Trianz Data Mesh Maturity Model
Trianz created the Data Mesh Maturity Model to assist clients in assessing and planning their data mesh deployment. This provides a clear pathway to think big but start small, allowing the organization to incrementally adopt and learn at its own pace, based on its maturity, culture, and capability.
Experimentation. Utilizing data federation, business personas have immediate access to data to explore, understand, and gain insight. This stage connects multiple separate data siloes together to create a single panel of glass to said data.
Stage 1 is characterized by data utilization, but a lack of data exploitation. The business uses data as-is within its silo but lacks the ability to identify insights across domains to extract additional insight and value. Analytics is ad-hoc due to siloed data architecture, creating barriers to insight generation. Visibility of data meaning (single source of truth) due to limited data governance capabilities leads to data trust challenges.
Typically, the data strategy for each silo is owned and developed by IT with input from business stakeholders. It is more difficult for a true business-focused data approach, as each silo has different governance rules and access methods aligned with their needs. This results in organizational and cultural barriers to data access and insight generation.
At Stage 2, businesses must start to experiment with the elements of data ownership, where the silo is responsible or “owns” that data. In other words, it is responsible for the quality, security, governance, consistency, and availability of data within its domain.

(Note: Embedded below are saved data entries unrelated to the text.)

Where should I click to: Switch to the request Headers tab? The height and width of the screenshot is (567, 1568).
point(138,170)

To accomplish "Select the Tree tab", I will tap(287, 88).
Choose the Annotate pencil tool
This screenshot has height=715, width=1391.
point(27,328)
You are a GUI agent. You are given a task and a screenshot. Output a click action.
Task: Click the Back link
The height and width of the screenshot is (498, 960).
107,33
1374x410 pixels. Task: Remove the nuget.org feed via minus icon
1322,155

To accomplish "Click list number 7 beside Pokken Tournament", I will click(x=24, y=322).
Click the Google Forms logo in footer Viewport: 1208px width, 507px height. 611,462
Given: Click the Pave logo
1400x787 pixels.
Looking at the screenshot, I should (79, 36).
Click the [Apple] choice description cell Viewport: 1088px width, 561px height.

At this stage, the business begins to understand that the data strategy is critical to its business strategy, and therefore starts to take more ownership of that strategy. To support such strategies, data agility becomes a critical focus. To support such agility, data connection and sharing across domains becomes imperative. However, this stage still involves centralized control, with centralized teams performing a majority of the activities around data operations.
The business has formed the general guardrails for data governance and access. The next step is to work towards federating this governance and access control framework so the business can mature to federated ownership and the development of data products.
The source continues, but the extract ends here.